Spanish (337 chars, 78-109 tokens depending on model):
PRIMERA.- DENOMINACIÓN, TIPO Y DURACIÓN. La Sociedad se denominará Ejemplo Tecnológico, Sociedad Anónima Promotora de Inversión de Capital Variable. La Sociedad tendrá una duración indefinida y se regirá por lo dispuesto en la Ley General de Sociedades Mercantiles, la Ley del Mercado de Valores y demás disposiciones legales aplicables.

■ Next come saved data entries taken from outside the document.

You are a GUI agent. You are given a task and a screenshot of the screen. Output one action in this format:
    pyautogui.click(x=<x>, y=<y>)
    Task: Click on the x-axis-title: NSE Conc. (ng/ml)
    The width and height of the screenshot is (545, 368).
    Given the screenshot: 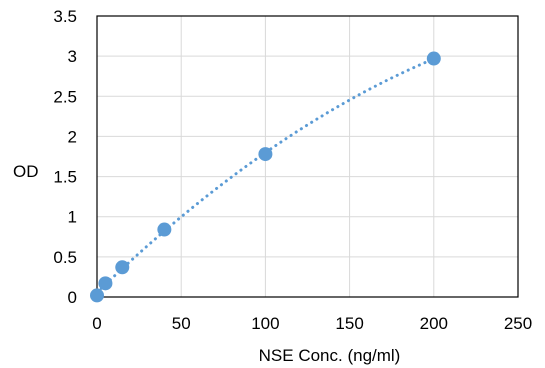 What is the action you would take?
    pyautogui.click(x=330, y=356)
    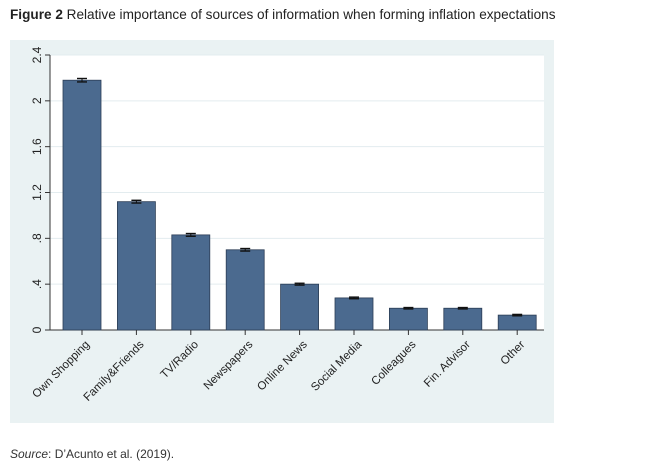  I want to click on y-tick-label: 1.2, so click(37, 192). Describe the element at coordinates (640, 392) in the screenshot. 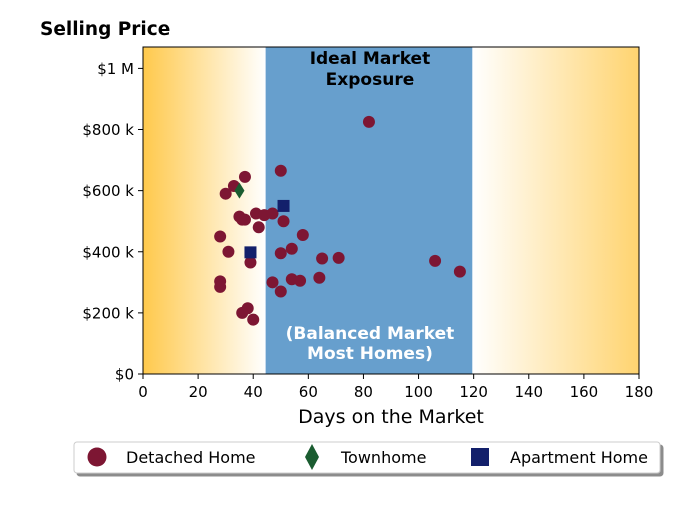

I see `x-tick-label: 180` at that location.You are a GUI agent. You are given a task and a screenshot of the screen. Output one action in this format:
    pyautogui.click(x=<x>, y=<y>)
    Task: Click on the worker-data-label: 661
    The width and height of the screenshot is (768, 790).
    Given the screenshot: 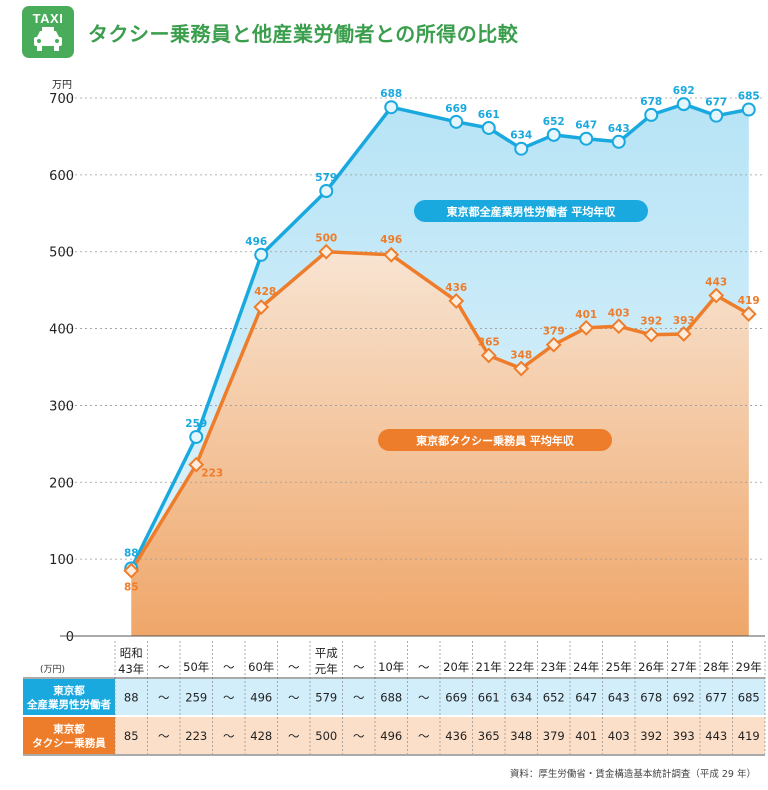 What is the action you would take?
    pyautogui.click(x=489, y=115)
     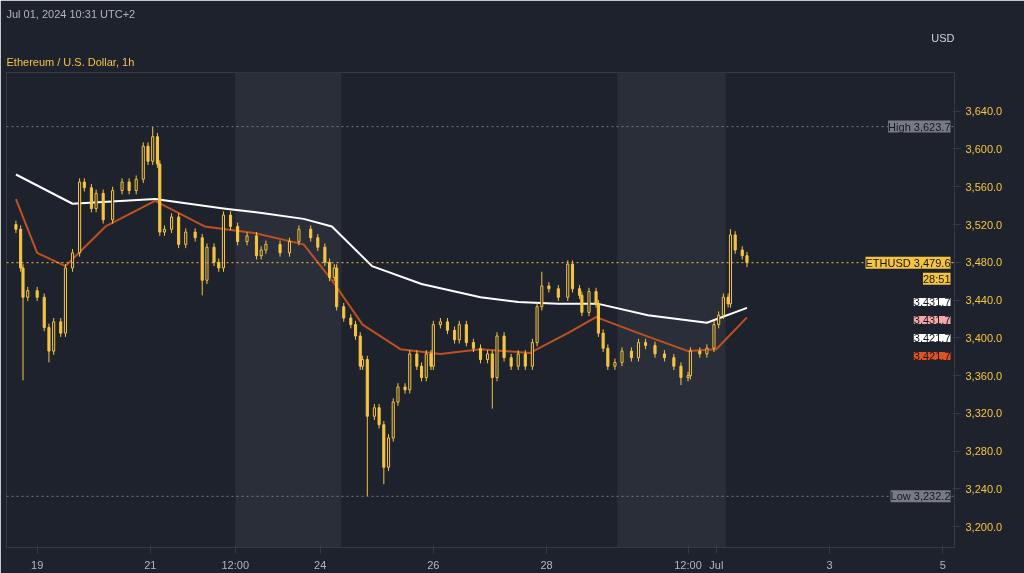 I want to click on x-tick-label: 24, so click(x=320, y=564).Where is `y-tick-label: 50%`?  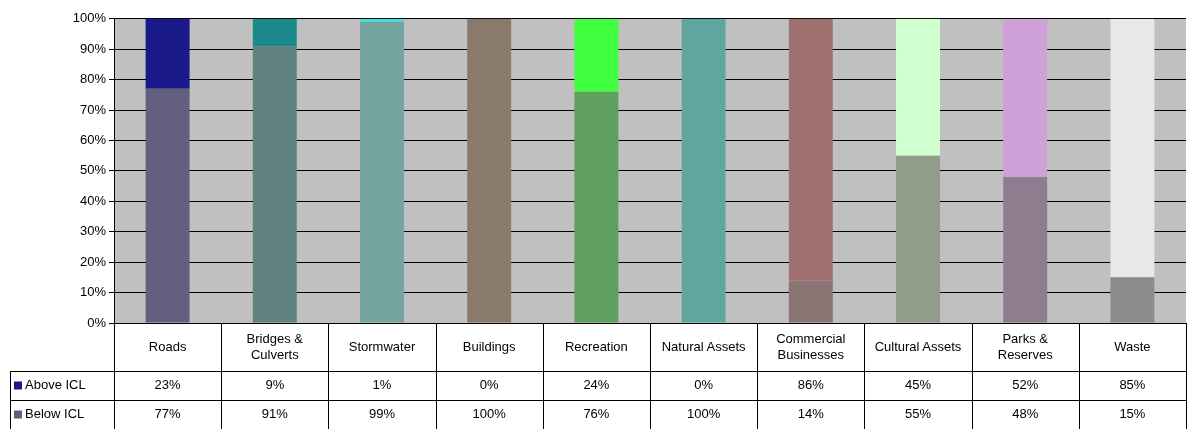
y-tick-label: 50% is located at coordinates (93, 170).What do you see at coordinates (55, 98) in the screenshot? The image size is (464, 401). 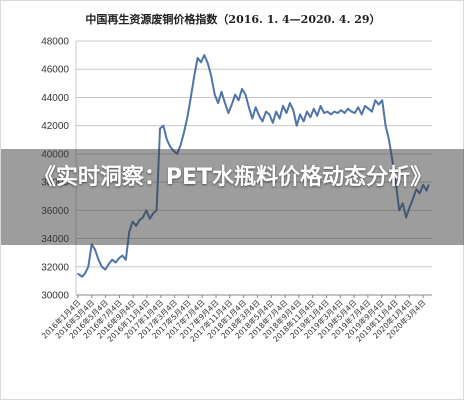 I see `y-tick-label: 44000` at bounding box center [55, 98].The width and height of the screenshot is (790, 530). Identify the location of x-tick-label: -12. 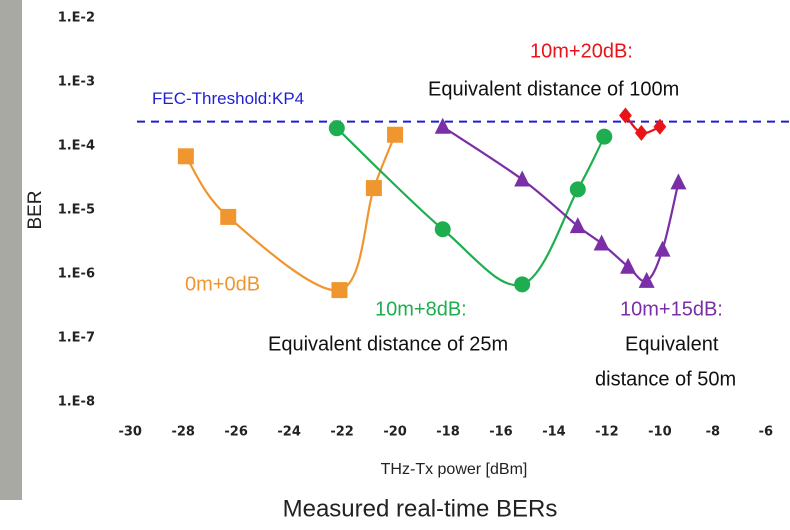
(607, 432).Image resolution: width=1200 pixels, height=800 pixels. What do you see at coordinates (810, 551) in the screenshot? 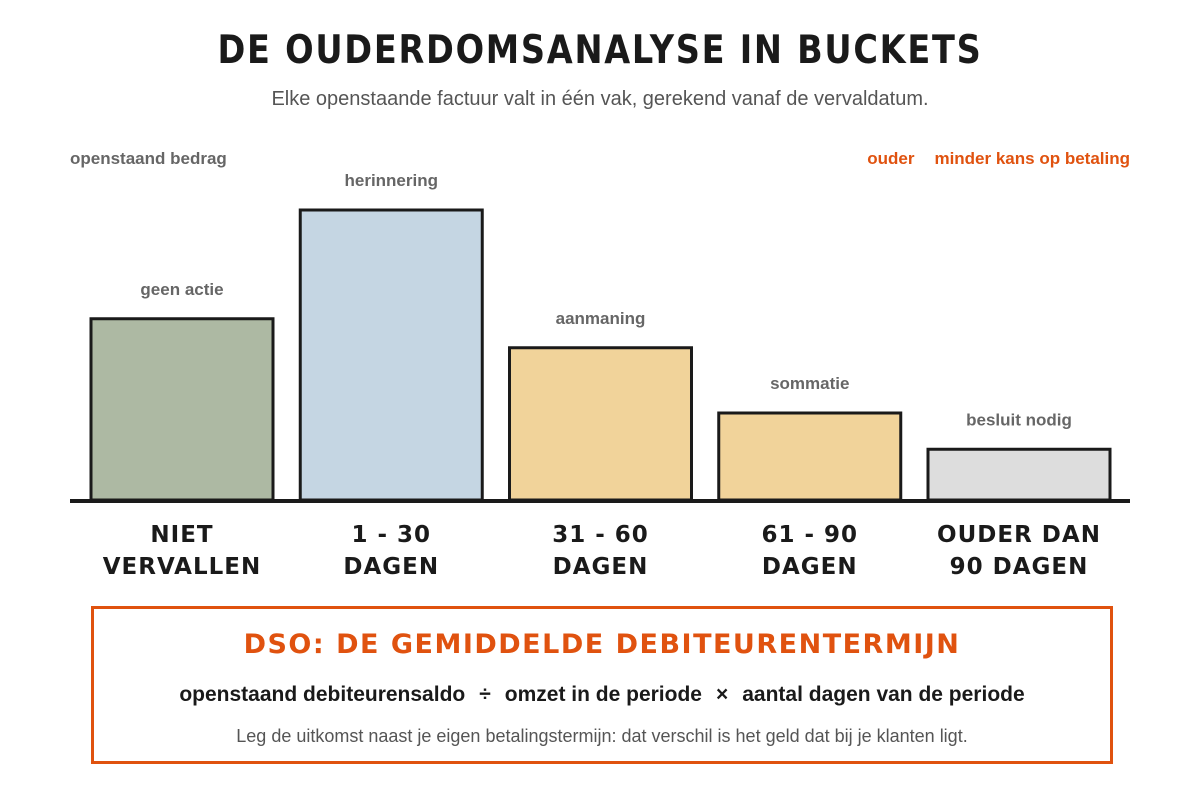
I see `category-label-4: 61 - 90 DAGEN` at bounding box center [810, 551].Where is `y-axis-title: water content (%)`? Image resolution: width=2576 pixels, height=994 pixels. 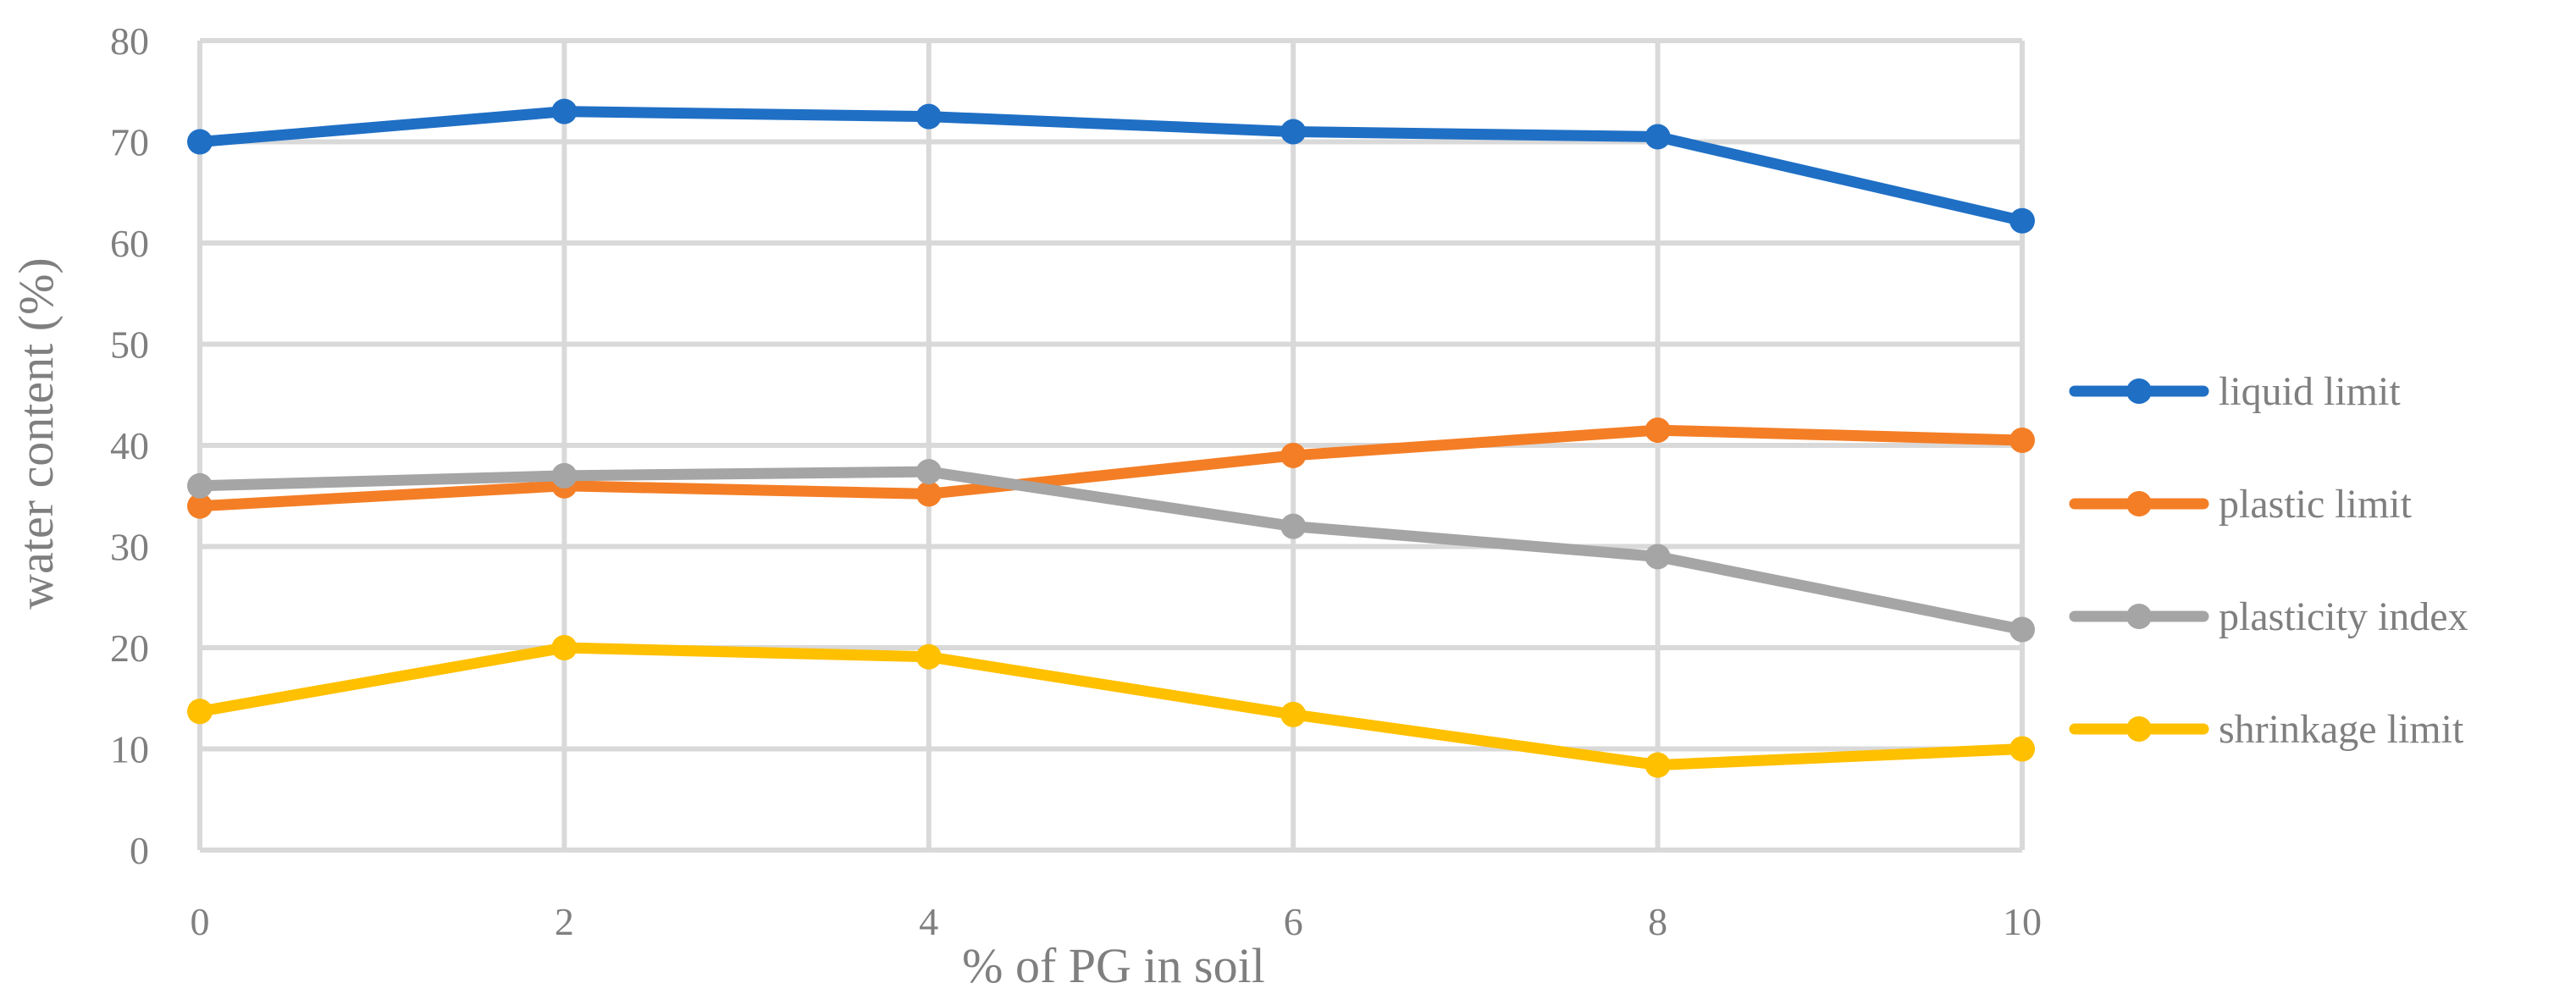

Observation: This clause has no direct English equivalent because the SAPI de CV corporate structure is specific to Mexican law. "Sociedad Anónima Promotora de Inversión de Capital Variable" alone consumes 15-17 tokens across all models. This full legal name appears in every notarial document, every contract, and every regulatory filing for thousands of Mexican companies.
| English | Tokens (GPT-4) | Spanish | Tokens (GPT-4) | Δ |
|---|---|---|---|---|
| contract | 1 | contrato | 2 | +1 |
| agreement | 1 | acuerdo | 2 | +1 |
| corporation | 2 | corporación | 2 | 0 |
| shareholders | 2 | accionistas | 2 | 0 |
| liability | 2 | responsabilidad | 2 | 0 |
| amendment | 3 | modificación | 2 | -1 |
| compliance | 2 | cumplimiento | 3 | +1 |
| notarization | 3 | protocolización | 2 | -1 |
| incorporation | 3 | constitución | 2 | -1 |
| bylaws | 2 | estatutos | 2 | 0 |
| board of directors | 3 | consejo de administración | 5 | +2 |
| power of attorney | 3 | poder notarial | 4 | +1 |
| due diligence | 2 | debida diligencia | 4 | +2 |
| articles of incorporation | 3 | acta constitutiva | 5 | +2 |
| tax identification number | 3 | registro federal de contribuyentes | 6 | +3 |
| artificial intelligence | 3 | inteligencia artificial | 4 | +1 |
| machine learning | 2 | aprendizaje automático | 4 | +2 |
| data sovereignty | 2 | soberanía de datos | 5 | +3 |
| retrieval augmented generation | 4 | generación aumentada por recuperación | 6 | +2 |
Aggregate: 41 EN tokens vs 58 ES tokens = +41.5% overhead at the vocabulary level.
Note: Some Spanish terms tokenize MORE efficiently than English (protocolización, constitución, modificación). The bias is not absolute — it depends on whether the specific word appeared frequently enough in the BPE training corpus to be merged into a compact token.
| Term | Claude tokens | Qwen 3.5 tokens | Description |
|---|---|---|---|
| fideicomiso | 4 | 4 | Trust (financial instrument) |
| escritura pública | 4 | 4 | Public deed (notarial document) |
| acta constitutiva | 5 | 5 | Articles of incorporation |
| protocolo notarial | 5 | 4 | Notarial protocol/record |
| Registro Federal de Contribuyentes | 8 | 6 | Federal taxpayer registry (RFC) |
| comprobantes fiscales digitales por Internet | 9 | 7 | Digital tax receipts (CFDI) |
| asamblea general ordinaria de accionistas | 10 | 8 | Ordinary shareholders' meeting |
| Sociedad Anónima Promotora de Inversión de Capital Variable | 17 | 15 | Variable capital investment promotion corp (SAPI de CV) |
Key insight: These terms appear in virtually every Mexican corporate document. A single acta constitutiva can contain "Sociedad Anónima Promotora de Inversión de Capital Variable" dozens of times, consuming 15-17 tokens each occurrence. Over a corpus of thousands of documents, this compounds into significant cost when using token-priced APIs.